Leah Remini appeared on The Today Show recently to promote her new A&E documentary, Leah Remini: Scientology and the Aftermath. Here's what she had to say, as reprinted by E! News:
"I was watching what was happening to former members and former high-ranking clergy of the Church, and I was watching what it was doing in response, and I felt I had a responsibility to help out where I could. I'm not a big fan of bullies, so it is part of who I am. I was a fighter in the Church. This is what they taught me, so I'm going to continue my fight, but I'm on the right side of that fight now. I just want to send the message that I'm not going to sit back and allow it to go on."

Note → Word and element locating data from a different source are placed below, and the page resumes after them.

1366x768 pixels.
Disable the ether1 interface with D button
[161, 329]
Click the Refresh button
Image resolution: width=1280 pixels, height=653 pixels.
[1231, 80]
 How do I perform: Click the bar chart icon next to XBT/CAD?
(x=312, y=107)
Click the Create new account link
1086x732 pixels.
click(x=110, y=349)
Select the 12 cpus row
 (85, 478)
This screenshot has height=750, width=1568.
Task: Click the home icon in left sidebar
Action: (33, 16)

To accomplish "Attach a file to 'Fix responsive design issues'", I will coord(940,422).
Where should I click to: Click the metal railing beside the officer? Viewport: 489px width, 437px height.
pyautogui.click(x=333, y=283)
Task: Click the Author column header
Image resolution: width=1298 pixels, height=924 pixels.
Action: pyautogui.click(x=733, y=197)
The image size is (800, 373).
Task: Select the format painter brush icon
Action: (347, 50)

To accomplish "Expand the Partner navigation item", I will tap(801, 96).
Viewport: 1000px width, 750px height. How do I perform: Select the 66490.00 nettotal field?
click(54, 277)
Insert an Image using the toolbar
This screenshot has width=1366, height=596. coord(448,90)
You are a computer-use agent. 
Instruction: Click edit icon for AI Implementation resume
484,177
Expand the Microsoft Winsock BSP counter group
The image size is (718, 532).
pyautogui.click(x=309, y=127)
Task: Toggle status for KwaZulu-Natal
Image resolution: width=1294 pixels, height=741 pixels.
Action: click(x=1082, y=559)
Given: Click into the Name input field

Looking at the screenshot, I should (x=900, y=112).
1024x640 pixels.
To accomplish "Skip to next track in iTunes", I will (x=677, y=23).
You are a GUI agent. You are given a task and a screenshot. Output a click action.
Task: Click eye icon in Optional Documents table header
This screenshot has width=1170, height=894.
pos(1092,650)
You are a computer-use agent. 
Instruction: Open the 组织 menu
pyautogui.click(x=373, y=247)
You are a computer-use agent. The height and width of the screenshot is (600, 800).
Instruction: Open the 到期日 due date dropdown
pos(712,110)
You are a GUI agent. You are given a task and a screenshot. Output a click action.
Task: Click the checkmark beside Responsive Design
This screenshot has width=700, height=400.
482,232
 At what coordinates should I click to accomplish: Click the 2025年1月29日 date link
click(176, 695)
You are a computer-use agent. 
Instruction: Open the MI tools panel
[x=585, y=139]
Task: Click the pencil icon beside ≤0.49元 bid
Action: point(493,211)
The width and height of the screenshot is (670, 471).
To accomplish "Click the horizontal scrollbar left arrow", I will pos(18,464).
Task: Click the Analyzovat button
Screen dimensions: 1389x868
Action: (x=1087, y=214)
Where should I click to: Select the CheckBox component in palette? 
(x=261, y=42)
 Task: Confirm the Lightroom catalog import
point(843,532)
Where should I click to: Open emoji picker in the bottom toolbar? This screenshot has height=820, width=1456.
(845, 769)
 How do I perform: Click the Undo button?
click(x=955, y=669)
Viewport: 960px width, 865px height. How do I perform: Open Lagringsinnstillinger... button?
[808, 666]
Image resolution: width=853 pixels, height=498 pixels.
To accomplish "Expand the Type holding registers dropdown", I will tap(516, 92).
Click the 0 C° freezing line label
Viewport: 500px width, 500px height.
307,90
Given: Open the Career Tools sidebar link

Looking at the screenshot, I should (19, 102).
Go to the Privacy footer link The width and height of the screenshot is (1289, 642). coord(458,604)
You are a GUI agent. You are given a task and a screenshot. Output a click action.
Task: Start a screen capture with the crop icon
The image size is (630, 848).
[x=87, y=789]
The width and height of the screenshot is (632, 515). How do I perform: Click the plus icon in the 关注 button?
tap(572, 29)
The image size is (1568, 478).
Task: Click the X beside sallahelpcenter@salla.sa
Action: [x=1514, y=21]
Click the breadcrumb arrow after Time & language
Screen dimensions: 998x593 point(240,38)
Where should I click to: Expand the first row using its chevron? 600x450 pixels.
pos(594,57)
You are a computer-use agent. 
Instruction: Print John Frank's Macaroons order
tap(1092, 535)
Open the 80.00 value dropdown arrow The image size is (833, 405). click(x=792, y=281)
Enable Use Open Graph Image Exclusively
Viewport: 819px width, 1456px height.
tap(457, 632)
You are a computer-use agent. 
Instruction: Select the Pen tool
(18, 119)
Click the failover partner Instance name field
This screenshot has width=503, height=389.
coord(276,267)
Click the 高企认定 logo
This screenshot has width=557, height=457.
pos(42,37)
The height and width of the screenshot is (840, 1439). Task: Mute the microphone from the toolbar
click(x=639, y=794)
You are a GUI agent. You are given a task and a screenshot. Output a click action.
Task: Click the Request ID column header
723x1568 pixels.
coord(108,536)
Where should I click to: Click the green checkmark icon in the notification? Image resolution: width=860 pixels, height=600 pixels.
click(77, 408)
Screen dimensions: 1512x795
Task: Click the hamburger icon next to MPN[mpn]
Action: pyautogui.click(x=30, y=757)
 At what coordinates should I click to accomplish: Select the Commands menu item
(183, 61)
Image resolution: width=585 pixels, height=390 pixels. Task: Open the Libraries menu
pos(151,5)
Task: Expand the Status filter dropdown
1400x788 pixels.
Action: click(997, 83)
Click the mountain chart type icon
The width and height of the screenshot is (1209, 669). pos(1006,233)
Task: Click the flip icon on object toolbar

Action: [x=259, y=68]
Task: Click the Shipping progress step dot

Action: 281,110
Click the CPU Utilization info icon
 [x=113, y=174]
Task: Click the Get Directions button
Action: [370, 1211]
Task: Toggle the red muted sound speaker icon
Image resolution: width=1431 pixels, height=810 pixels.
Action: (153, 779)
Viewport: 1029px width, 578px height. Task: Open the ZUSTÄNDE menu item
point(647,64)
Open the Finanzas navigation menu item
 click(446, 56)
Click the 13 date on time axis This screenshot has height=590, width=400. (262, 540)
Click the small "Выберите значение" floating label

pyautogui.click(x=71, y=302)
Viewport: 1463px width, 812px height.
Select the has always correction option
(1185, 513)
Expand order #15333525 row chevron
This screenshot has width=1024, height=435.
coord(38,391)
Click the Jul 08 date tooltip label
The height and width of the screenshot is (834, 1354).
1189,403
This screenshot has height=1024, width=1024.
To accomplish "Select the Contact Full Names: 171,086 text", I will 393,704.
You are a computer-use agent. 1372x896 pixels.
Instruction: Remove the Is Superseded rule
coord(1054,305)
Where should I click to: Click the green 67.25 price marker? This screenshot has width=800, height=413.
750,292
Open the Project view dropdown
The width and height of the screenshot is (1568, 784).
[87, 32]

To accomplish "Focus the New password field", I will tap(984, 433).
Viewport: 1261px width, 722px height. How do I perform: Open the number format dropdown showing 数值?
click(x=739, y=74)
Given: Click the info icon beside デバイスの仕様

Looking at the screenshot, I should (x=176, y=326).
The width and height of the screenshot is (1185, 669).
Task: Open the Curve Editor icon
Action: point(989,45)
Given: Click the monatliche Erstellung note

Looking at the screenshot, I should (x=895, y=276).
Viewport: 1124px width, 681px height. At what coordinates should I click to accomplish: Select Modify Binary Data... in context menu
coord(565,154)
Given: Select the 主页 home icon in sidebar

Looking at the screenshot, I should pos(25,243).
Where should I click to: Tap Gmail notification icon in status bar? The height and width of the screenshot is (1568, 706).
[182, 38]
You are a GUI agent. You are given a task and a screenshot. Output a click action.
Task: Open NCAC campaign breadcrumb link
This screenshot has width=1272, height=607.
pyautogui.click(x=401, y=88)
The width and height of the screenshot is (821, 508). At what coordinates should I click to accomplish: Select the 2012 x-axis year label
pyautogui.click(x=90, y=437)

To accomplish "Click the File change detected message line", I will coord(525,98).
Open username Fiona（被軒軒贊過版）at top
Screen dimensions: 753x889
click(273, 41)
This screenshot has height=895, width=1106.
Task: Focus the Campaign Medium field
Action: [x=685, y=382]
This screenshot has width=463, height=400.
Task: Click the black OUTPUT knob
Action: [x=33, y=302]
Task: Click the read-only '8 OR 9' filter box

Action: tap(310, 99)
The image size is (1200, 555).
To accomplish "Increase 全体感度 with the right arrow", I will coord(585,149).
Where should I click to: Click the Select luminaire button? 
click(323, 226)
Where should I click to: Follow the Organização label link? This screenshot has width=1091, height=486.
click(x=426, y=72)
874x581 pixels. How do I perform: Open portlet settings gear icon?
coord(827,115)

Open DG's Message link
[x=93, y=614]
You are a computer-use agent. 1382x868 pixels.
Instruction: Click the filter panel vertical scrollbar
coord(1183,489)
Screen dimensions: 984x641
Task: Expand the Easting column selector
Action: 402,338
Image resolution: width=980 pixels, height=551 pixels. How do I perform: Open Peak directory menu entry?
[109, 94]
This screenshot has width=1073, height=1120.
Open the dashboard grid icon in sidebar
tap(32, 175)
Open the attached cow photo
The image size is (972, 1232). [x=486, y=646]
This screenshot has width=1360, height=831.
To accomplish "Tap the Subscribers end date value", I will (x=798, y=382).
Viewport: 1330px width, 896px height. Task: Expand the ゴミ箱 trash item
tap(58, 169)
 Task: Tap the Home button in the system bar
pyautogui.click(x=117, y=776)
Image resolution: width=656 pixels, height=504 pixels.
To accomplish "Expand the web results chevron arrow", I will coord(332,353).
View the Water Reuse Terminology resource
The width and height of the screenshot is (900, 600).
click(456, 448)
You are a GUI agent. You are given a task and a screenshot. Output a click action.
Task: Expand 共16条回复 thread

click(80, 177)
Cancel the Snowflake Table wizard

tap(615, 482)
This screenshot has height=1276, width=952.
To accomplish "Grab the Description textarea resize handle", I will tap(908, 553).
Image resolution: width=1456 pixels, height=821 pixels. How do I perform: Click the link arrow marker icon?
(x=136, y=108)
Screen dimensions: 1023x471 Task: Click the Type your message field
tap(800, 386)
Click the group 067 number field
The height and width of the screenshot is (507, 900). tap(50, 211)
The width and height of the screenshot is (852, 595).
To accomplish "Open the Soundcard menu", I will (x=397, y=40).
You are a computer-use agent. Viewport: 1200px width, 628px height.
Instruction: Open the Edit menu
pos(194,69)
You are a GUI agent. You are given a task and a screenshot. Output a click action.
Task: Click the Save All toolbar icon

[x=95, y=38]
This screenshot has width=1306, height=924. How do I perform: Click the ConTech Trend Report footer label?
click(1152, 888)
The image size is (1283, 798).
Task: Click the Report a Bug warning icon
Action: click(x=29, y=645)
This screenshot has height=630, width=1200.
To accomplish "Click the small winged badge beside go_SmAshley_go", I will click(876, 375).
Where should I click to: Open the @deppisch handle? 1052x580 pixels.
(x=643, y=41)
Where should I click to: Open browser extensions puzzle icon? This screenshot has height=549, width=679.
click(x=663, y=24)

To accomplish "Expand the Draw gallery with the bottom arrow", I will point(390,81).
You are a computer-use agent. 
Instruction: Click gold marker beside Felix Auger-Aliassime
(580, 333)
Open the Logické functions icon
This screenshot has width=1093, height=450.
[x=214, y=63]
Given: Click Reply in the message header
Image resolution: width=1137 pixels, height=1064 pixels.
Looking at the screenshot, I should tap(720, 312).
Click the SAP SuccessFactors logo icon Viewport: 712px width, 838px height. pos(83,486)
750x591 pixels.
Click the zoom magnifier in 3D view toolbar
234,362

On her decision to do the documentary:
"It's for the victims. It's for the people who have spoken out, but it's also for people who just maybe don't have the strength to fight, feel they don't have a voice...I just want to give people strength and not just with this organization but with any bully. I just hope that that's what the message is."
On leaving Scientology:
"Well, it's difficult to leave. But again, I am on TV because I was an actress and I have a lot of support. So for me, it pales in comparison to what former high-ranking executives had to deal with and what parishioners had to deal with, just average, everyday Scientologists who dedicated their lives, money and families to this. Now they're suffering for speaking out...If you speak out, you're labeled an enemy to the Church and the Church has policies on how to deal with its enemies, and they go after them. It's in their own policies. So they don't know any different, as I did when I was if the Church. So I understand this. I have compassion for it. Because you do become a person who's very hateful and you're very judgmental towards anyone who isn't a Scientologist. And a critic of Scientology is dealt with in a very specific way. And that is unlike a real church."
Leah Remini: Scientology and the Aftermath premieres tonight on A&E at 10/9 central.